丰硕的物理学成果 莱布尼茨的物理学成就也是非凡的。1671年,莱布尼茨发表了《物理学新假说》一文,提出了具体运动原理和抽象运动原理,认为运动着的物体,不论多么渺小,它将带着处于完全静止状态的物体的部分一起运动。他还对笛卡儿提出的动量守恒原理进行了认真的探讨,提出了能量守恒原理的雏型,并在《教师学报》上发表了《关于笛卡儿和其他人在自然定律方面的显著错误的简短证明》,提出了运动的量的问题,证明了动量不能作为运动的度量单位,并引入动能概念,第一次认为动能守恒是一个普通的物理原理。 他又充分地证明了“永动机是不可能”的观点。他也反对牛顿的绝对时空观,认为“没有物质也就没有空见,空间本身不是绝对的实在性”,“空间和物质的区别就象时间和运动的区别一样,可是这些东西虽有区别,却是不可分离的”。这一思想后来引起了马赫、爱因斯坦等人的关注。 1684年,莱布尼茨在《固体受力的新分析证明》一文中指出,纤维可以延伸,其张力与伸长成正比,因此他提出将胡克定律应用于单根纤维。这一假说后来在材料力学中被称为马里奥特——莱布尼茨理论。 在光学方面,莱布尼茨也有所建树,他利用微积分中的求极值方法,推导出了折射定律,并尝试用求极值的方法解释光学基本定律。可以说莱布尼茨的物理学研究一直是朝着为物理学建立一个类似欧氏几何公理系统的目标前进的。 多才多艺的莱布尼茨 莱布尼茨中奋斗的主要目标是寻求一种可以获得知识和创造发明的普遍方法,这种努力导致许多数学的发现。
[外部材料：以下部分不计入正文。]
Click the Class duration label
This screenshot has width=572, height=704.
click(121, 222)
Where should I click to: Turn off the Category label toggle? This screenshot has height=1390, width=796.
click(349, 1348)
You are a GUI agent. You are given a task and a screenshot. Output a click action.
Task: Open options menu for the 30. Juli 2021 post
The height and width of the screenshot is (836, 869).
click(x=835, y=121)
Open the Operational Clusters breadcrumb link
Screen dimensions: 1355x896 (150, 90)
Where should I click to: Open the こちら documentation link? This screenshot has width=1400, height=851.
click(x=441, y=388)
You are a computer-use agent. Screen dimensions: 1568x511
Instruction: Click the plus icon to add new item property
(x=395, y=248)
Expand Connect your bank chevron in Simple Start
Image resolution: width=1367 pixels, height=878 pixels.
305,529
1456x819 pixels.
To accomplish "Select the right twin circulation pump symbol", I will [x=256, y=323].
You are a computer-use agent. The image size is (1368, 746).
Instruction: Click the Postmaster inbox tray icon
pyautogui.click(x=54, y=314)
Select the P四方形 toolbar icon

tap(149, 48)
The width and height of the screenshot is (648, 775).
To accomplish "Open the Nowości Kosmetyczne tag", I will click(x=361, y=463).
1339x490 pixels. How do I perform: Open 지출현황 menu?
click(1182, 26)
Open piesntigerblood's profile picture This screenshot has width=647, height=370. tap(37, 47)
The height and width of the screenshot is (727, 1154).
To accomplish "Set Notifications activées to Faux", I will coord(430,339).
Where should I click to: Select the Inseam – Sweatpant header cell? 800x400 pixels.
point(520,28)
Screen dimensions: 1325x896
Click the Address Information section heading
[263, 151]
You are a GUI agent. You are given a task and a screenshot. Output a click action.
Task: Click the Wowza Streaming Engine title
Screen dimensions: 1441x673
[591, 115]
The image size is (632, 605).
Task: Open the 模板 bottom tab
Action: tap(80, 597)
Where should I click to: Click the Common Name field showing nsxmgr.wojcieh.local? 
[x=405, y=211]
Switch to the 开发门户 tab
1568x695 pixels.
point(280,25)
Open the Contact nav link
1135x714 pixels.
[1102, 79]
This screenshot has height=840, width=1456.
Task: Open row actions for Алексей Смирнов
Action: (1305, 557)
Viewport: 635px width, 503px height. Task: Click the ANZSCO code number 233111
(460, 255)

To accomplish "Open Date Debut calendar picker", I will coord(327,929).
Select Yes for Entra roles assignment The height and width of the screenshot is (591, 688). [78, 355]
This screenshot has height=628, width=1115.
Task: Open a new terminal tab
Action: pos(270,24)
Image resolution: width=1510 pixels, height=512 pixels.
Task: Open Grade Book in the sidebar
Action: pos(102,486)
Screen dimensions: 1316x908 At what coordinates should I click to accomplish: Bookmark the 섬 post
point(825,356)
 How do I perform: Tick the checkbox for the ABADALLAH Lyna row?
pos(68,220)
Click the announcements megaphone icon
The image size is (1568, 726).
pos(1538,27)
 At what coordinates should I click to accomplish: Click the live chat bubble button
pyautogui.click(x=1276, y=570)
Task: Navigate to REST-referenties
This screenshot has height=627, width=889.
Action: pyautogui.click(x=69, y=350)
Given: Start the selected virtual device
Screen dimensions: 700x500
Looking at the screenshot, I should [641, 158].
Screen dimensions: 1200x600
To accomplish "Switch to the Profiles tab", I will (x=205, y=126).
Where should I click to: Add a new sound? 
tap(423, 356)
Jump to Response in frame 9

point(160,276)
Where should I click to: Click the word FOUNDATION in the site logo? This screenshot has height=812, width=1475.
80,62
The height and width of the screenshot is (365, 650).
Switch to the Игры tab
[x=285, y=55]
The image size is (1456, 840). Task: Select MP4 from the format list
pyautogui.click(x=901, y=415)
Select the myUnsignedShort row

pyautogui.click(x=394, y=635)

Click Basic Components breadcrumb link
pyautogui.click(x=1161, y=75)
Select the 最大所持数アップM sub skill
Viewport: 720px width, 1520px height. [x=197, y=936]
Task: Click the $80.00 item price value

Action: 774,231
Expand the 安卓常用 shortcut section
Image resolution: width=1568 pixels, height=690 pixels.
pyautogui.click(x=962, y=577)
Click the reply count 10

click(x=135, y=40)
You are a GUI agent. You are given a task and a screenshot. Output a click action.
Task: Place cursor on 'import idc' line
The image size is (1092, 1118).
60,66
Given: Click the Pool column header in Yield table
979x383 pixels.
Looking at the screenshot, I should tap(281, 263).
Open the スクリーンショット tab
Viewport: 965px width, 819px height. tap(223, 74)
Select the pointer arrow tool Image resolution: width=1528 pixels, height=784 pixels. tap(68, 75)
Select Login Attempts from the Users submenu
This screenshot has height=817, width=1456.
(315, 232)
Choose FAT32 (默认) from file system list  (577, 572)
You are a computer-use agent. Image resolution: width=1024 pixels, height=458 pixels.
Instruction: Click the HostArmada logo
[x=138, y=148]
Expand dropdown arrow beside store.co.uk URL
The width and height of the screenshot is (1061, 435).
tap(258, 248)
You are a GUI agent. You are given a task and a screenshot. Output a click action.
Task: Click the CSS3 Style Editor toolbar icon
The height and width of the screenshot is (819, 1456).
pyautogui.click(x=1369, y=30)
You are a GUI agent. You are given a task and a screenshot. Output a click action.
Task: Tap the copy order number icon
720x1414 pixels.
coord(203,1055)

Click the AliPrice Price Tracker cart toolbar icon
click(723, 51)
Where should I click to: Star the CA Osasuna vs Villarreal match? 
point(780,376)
莱布尼茨的多才多艺在历史上很少有人能和他相比,他的研究领域及其成果遍及数学、物理学、力学、逻辑学、生物学、化学、地理学、解剖学、动物学、植物学、气体学、航海学、地质学、语言学、法学、哲学、历史和外交等等。 l693年,莱布尼茨发表了一篇关于地球起源的文章,后来扩充为《原始地球》一书,提出了地球中火成岩、沉积岩的形成原因。对于地层中的生物化石,他认为这些化石反映了生物物种的不断发展,这种现象的终极原因是自然界的变化,而非偶然的神迹。他的地球成因学说,尤其是他的宇宙进化和地球演化的思想,启发了拉马克、赖尔等人,在一定程度上促进了19世纪地质学理论的进展。 1677年,他写成《磷发现史》,对磷元素的性质和提取作了论述。他还提出了分离化学制品和使水脱盐的技术。 在生物学方面,莱布尼茨在1714年发表的《单子论》等著作中,从哲学角度提出了有机论方面的种种观点。他认为存在着介乎于动物、植物之间的生物,水螅虫的发现证明了他的观点。 在气象学方面。他曾亲自组织人力进行过大气压和天气状况的观察。 在形式逻辑方面,他区分和研究了理性的真理(必然性命题)、事实的真理(偶然性命题),并在逻辑学中引入了“充足理由律”,后来被人们认为是一条基本思维定律。 1696年,莱布尼茨提出了心理学方面的身心平行论,他强调统觉作用,与笛卡儿的交互作用论、斯宾诺莎的一元论构成了当时心理学三大理论。他还提出了“下意识”理论的初步思想。 1691年,莱布尼茨致信巴本,提出了蒸汽机的基本思想。 l700年前后,他提出了无液气压原理,完全省掉了液柱,这在气压机发展史上起了重要作用。 法学是莱布尼茨获得过学位的学科,1667年曾发表了《法学教学新法》,他在法学方面有一系列深刻的思想。 1677年,莱布尼茨发表《通向一种普通文字》,以后他长时期致力于普遍文字思想的研究,对逻辑学、语言学做出了一定贡献。今天,人们公认他是世界语的先驱。 作为著名的哲学家,他的哲学主要是“单子论”、“前定和谐”论及自然哲学理论。其学说与其弟子沃尔夫的理论相结合,形成了莱布尼茨—沃尔夫体系,极大地影响了德国哲学的发展,尤其是影响了康德的哲学思想。他开创的德国自然哲学经过沃尔夫、康德、歌德到黑格尔得到了长足的发展。 在莱布尼茨从事学术研究的生涯中,他发表了大量的学术论文,还有不少文稿生前未发表。在数学方面,格哈特编辑的七卷本《数学全书》是莱布尼茨数学研究较完整的代表性著作。格哈特还编辑过七卷本的《哲学全书》。已出版的各种各样的选集、著作集、书信集多达几十种,从中可以看到莱布尼茨的主要学术成就。今天,还有专门的莱布尼茨研究学术刊物“Leibniz”,可见其在科学史、文化史上的重要地位。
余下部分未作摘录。